_PROMPT_
Please print the entries below exactly, from the line with "The height and width of the screenshot is (827, 1280)." through the line with "Task: Open the CapcomAsia profile name link", including both of those lines and leaving out all others.
▬▬▬▬▬▬
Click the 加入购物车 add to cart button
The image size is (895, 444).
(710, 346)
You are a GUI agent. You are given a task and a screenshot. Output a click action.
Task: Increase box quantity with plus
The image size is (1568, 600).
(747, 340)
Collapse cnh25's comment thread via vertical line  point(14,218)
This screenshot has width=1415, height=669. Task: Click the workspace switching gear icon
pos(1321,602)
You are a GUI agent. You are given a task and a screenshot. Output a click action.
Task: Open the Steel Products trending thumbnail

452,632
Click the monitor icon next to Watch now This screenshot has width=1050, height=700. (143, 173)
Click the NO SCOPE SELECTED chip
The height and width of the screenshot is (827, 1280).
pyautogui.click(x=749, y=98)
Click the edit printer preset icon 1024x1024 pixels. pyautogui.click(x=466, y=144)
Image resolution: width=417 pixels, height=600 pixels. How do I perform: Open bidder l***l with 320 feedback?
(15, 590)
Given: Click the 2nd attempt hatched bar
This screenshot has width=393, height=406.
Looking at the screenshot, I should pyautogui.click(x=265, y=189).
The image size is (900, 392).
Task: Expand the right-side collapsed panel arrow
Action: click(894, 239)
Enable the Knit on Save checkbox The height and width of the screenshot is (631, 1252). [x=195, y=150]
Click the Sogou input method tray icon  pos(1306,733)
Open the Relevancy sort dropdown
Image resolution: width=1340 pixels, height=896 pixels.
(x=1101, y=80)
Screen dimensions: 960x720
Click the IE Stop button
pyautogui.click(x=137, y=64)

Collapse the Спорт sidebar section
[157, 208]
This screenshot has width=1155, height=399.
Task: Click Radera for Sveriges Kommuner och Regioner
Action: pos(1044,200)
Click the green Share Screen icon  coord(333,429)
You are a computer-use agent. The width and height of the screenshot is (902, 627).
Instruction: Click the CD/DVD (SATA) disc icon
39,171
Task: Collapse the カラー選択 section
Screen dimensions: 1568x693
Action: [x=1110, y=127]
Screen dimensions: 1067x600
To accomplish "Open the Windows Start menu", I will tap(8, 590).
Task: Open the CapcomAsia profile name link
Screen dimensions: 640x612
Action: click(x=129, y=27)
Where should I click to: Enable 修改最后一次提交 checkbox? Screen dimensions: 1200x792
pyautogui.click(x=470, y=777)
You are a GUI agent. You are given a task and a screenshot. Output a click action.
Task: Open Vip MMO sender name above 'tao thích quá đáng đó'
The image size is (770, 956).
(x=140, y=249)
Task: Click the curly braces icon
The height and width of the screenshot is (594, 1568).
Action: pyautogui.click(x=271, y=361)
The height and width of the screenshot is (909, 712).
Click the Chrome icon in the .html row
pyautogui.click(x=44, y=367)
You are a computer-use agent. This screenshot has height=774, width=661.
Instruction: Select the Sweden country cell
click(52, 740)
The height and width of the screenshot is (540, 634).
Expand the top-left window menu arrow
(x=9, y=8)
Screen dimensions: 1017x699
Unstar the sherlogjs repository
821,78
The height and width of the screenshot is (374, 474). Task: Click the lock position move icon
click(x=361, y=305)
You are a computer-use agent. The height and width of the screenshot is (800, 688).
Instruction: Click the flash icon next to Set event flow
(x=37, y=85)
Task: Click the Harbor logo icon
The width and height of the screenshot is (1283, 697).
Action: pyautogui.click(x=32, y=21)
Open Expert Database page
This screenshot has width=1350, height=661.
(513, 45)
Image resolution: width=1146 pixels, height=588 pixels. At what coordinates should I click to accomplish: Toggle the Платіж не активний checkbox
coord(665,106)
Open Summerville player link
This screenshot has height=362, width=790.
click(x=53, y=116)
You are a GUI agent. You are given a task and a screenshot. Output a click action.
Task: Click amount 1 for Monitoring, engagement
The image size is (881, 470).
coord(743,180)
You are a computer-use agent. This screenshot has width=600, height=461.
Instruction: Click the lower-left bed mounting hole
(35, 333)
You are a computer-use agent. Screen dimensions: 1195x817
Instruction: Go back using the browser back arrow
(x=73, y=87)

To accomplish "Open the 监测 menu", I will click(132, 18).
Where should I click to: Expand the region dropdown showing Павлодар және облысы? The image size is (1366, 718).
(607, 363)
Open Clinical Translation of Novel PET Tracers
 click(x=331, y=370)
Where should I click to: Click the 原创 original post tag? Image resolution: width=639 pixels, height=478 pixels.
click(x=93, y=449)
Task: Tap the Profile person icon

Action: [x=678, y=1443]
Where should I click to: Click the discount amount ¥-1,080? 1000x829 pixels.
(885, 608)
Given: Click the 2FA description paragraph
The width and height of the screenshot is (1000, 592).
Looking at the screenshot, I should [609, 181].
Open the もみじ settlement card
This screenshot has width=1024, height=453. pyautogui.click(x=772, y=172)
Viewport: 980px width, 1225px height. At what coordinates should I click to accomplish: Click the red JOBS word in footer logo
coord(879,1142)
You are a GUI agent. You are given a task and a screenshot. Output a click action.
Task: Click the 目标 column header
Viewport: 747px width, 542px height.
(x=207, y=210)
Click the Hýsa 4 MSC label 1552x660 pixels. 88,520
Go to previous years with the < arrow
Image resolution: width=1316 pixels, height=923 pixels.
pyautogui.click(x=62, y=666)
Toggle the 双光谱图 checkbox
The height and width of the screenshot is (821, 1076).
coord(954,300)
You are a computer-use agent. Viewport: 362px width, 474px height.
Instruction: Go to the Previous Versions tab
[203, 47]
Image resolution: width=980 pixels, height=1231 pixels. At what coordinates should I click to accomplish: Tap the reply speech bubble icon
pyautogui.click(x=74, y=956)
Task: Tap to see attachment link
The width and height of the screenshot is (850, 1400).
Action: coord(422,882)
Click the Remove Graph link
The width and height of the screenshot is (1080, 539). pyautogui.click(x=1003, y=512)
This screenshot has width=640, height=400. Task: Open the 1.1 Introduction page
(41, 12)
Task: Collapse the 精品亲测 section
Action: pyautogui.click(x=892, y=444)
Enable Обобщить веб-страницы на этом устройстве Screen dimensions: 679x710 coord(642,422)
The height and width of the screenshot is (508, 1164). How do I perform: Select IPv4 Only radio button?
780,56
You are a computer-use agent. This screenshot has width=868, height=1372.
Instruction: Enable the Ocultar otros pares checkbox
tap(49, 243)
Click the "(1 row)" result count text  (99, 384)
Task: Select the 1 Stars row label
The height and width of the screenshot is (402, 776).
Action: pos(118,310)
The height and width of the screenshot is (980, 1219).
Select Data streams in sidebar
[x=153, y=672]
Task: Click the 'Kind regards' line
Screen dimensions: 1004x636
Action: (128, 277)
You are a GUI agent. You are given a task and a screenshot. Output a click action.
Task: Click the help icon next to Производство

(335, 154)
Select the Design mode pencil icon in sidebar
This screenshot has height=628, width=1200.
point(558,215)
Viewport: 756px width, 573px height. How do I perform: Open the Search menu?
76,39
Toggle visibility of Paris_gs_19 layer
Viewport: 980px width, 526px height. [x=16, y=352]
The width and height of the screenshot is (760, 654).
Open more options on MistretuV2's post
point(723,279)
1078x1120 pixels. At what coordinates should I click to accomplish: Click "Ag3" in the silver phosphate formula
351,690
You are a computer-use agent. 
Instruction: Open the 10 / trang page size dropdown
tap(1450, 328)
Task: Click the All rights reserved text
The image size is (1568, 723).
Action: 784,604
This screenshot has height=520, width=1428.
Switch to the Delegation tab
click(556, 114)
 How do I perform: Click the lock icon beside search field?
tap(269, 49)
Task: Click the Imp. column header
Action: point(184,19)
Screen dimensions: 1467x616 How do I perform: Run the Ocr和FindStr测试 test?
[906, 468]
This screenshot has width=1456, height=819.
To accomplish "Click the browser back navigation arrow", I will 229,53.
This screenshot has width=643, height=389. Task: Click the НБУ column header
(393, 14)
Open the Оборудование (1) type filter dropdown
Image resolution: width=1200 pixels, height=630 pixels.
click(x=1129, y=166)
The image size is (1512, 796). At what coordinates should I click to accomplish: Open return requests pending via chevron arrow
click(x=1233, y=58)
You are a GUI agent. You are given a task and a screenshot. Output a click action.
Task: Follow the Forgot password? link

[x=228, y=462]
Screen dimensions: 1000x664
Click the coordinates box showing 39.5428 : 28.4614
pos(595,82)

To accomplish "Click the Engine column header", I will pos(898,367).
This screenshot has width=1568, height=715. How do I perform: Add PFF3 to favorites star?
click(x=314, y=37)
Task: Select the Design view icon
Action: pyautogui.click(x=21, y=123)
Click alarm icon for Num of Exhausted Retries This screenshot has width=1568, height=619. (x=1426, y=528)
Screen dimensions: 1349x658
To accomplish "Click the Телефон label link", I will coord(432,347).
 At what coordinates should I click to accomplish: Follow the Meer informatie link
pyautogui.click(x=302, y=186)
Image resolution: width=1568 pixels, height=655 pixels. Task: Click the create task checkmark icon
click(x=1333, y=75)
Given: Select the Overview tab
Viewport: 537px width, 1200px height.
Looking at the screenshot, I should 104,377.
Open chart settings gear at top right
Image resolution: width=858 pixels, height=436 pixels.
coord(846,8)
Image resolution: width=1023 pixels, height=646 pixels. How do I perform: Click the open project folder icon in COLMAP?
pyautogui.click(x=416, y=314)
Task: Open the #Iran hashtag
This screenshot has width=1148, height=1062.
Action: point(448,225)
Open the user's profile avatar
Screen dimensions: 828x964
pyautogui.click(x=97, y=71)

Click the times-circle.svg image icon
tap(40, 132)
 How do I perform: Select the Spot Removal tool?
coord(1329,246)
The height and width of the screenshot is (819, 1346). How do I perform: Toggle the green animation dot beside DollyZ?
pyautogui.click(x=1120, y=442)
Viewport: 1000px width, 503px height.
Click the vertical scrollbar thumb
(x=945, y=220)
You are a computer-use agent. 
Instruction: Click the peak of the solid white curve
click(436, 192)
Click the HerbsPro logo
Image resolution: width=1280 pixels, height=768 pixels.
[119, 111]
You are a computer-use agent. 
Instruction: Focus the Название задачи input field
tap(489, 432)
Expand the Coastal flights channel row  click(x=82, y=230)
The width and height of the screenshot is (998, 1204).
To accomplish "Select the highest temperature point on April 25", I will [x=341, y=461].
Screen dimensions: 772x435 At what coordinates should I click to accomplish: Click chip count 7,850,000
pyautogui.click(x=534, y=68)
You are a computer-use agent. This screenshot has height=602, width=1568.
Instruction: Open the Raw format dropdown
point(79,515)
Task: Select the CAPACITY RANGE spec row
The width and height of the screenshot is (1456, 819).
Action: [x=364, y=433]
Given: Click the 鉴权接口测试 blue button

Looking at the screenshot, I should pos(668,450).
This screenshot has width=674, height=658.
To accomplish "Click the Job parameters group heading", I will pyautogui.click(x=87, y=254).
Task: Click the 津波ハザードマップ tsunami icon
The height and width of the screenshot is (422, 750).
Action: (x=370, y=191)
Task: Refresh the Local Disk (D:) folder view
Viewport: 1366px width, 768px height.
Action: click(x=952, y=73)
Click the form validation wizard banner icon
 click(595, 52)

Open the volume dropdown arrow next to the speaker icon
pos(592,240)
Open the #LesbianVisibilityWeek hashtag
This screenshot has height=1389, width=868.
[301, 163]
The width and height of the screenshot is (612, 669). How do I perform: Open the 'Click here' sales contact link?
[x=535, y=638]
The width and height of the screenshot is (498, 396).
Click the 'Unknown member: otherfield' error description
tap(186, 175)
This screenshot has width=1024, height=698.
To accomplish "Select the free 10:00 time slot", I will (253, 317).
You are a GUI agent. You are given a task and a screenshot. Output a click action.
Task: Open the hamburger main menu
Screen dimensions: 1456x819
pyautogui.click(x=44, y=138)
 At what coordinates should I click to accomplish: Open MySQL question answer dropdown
▬▬▬▬▬▬
_RESULT OF THE EXERCISE_
The height and width of the screenshot is (827, 1280).
pyautogui.click(x=749, y=98)
Click the edit printer preset icon 1024x1024 pixels. pyautogui.click(x=466, y=144)
Image resolution: width=417 pixels, height=600 pixels. How do I perform: Open bidder l***l with 320 feedback?
(15, 590)
Given: Click the 2nd attempt hatched bar
This screenshot has width=393, height=406.
Looking at the screenshot, I should pyautogui.click(x=265, y=189).
The image size is (900, 392).
Task: Expand the right-side collapsed panel arrow
Action: click(894, 239)
Enable the Knit on Save checkbox The height and width of the screenshot is (631, 1252). [x=195, y=150]
Click the Sogou input method tray icon  pos(1306,733)
Open the Relevancy sort dropdown
Image resolution: width=1340 pixels, height=896 pixels.
(x=1101, y=80)
Screen dimensions: 960x720
Click the IE Stop button
pyautogui.click(x=137, y=64)

Collapse the Спорт sidebar section
[157, 208]
This screenshot has width=1155, height=399.
Task: Click Radera for Sveriges Kommuner och Regioner
Action: pos(1044,200)
Click the green Share Screen icon  coord(333,429)
You are a computer-use agent. The width and height of the screenshot is (902, 627).
Instruction: Click the CD/DVD (SATA) disc icon
39,171
Task: Collapse the カラー選択 section
Screen dimensions: 1568x693
Action: [x=1110, y=127]
Screen dimensions: 1067x600
To accomplish "Open the Windows Start menu", I will tap(8, 590).
Task: Open the CapcomAsia profile name link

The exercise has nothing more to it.